> _Task input_:
◆ ◆ ◆ ◆

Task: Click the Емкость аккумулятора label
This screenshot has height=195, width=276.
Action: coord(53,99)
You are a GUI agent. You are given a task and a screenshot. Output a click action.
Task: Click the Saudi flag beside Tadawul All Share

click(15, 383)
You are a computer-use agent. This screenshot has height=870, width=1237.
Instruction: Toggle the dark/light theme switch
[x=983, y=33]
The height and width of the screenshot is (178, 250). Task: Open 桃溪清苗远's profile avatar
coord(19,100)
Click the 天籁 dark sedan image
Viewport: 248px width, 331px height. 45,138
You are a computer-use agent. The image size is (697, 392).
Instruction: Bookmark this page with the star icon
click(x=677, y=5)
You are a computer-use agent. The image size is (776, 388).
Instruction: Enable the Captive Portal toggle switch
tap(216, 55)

◆ ◆ ◆ ◆

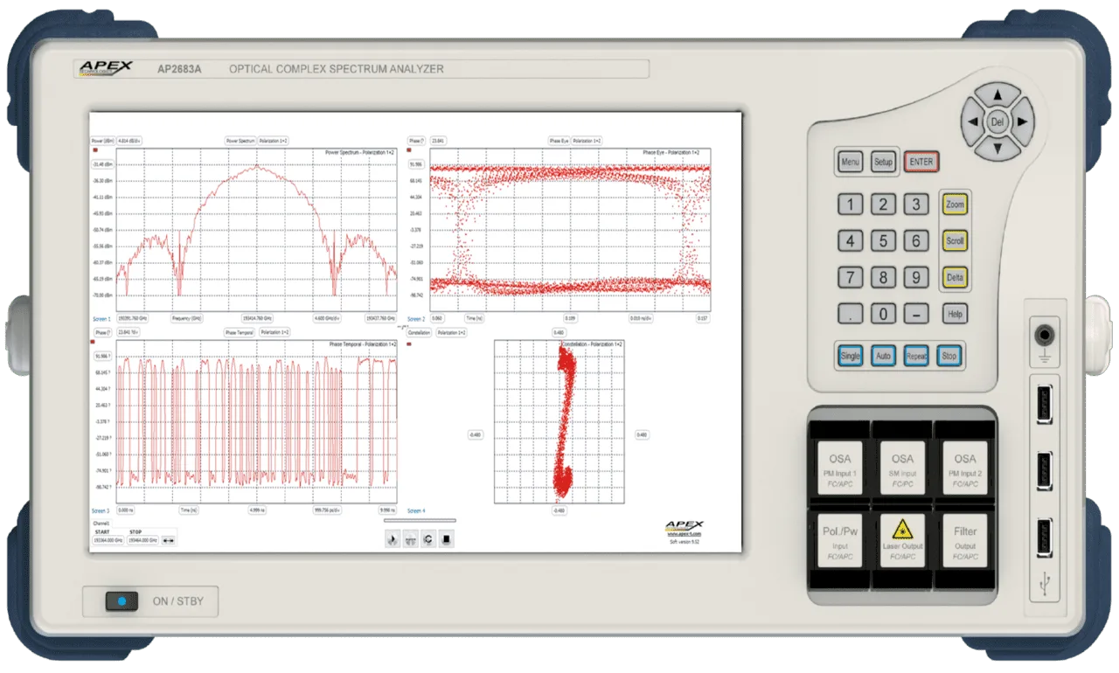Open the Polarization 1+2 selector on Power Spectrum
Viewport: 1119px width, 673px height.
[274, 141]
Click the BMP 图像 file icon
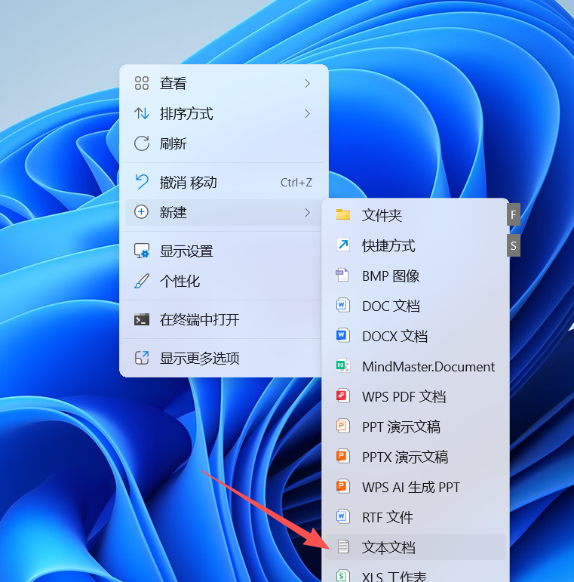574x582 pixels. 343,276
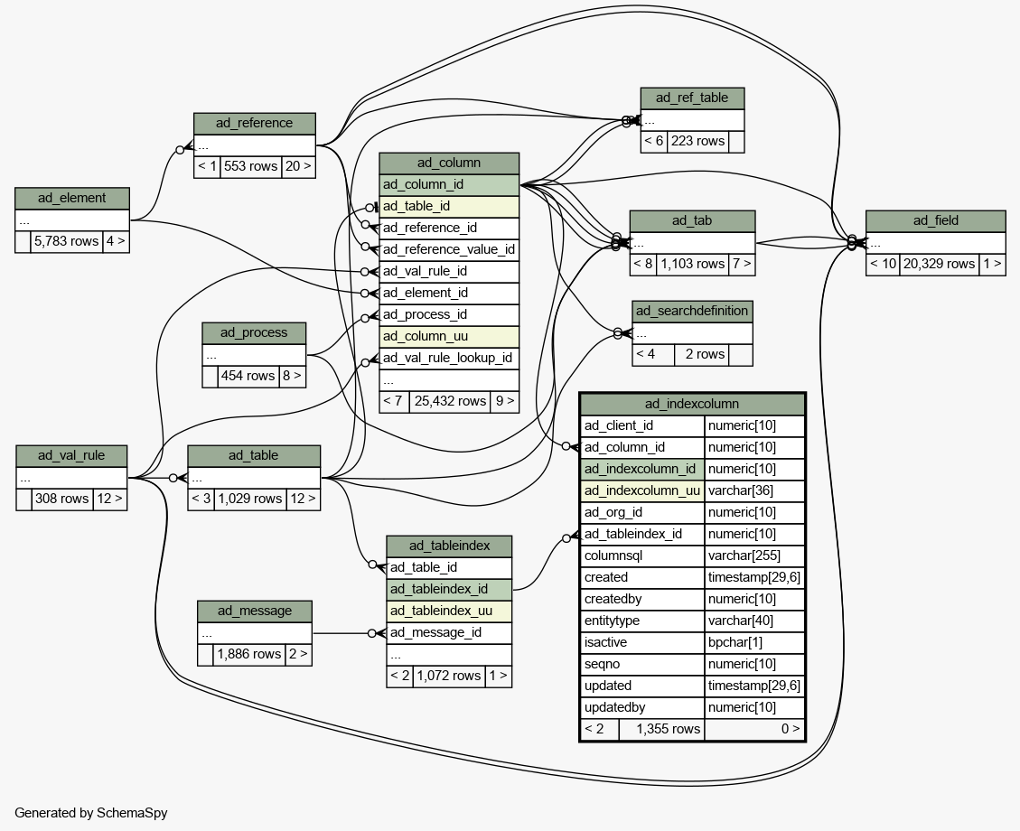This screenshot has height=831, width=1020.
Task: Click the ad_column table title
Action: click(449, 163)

◆ ◆ ◆ ◆

Return all lines in the data that include the word "computer".

> _Response to this task_:
You are a computer-use agent. This screenshot has height=870, width=1237.
You are a computer-use agent. The image size is (697, 392).
You are a computer-use agent. The image size is (776, 388).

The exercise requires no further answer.